Die Turbulenzen an den internationalen Aktienmärkten haben abgenommen. Zu verdanken ist diese Entwicklung einer gewissen Stabilisierung der fernöstlichen Börsen, besonders in Japan. Spekulationen an der Wall Street haben durch Notenbankpräsident Alan Greenspan neue Nahrung erhalten.

Greenspan schließt nun eine Zinssenkung in den Vereinigten Staaten nicht mehr aus.

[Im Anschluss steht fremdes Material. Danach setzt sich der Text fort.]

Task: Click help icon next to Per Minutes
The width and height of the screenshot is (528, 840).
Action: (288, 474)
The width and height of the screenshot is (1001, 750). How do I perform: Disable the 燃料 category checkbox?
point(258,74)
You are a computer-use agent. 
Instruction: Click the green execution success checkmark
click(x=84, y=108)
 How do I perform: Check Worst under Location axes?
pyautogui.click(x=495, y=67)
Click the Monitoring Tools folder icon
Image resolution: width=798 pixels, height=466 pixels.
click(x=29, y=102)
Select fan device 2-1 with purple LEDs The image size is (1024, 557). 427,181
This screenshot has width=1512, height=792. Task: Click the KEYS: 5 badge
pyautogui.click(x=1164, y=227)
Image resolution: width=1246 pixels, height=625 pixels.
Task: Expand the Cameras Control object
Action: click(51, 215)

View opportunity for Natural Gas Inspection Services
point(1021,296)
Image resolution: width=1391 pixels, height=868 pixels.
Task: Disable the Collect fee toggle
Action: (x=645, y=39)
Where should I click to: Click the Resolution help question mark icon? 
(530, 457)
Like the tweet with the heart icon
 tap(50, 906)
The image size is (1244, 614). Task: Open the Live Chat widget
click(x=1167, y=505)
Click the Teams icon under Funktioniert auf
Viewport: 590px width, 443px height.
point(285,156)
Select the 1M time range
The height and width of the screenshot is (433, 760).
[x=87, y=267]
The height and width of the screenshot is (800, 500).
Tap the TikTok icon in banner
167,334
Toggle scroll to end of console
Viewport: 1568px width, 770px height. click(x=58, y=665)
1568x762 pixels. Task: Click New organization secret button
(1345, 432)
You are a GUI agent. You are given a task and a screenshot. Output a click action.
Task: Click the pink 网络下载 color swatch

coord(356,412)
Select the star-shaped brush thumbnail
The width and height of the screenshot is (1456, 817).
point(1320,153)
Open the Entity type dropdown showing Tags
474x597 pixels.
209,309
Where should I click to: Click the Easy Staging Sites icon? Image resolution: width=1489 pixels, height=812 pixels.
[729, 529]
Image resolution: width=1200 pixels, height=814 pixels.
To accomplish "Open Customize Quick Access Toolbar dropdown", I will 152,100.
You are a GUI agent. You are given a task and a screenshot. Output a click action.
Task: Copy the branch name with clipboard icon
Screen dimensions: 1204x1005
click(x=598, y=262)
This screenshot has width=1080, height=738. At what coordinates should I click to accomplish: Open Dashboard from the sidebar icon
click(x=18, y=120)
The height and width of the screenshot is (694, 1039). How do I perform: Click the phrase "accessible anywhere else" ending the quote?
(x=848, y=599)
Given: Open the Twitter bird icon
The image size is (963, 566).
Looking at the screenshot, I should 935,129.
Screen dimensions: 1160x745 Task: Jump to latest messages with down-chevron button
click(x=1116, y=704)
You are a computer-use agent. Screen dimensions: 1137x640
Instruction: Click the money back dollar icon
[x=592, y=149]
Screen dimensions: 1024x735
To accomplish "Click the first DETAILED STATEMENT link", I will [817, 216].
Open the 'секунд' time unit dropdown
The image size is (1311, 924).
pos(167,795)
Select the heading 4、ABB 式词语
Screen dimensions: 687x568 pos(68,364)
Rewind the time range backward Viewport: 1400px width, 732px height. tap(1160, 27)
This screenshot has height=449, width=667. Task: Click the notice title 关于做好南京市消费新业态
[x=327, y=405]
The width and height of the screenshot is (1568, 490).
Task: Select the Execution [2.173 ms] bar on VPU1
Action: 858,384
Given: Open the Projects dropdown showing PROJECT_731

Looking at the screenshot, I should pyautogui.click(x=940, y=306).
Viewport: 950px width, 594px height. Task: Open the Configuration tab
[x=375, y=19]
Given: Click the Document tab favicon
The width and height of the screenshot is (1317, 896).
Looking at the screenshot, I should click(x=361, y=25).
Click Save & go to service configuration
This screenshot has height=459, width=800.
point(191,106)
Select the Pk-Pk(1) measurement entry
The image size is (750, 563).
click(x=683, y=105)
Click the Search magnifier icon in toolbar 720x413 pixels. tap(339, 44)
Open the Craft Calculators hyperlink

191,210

Am deutschen Aktienmarkt gab es interessante Sonderbewegungen. So konnte sich MAN aufgrund eines unerwartet hohen Gewinns deutlich befestigen. Gut im Markt lag auch Deutsche Telekom, eine Gesellschaft, die von den internationalen Krisen offensichtlich nicht berührt wird. Am Bankenmarkt zeigte sich die Deutsche Bank bemerkenswert stabil. Honoriert wird die Absicht, sich an einem amerikanischen Brokerhaus beteiligen zu wollen. Unter Druck gerieten dagegen die Versorger. Dies geschah nicht nur im Hinblick auf die Bundestagswahl. Im Fall von RWE und Veba drückten auch geplatzte Verhandlungen über die Hereinnahme eines ausländischen Partners in den Telekommunikationsbereich auf die Kurse.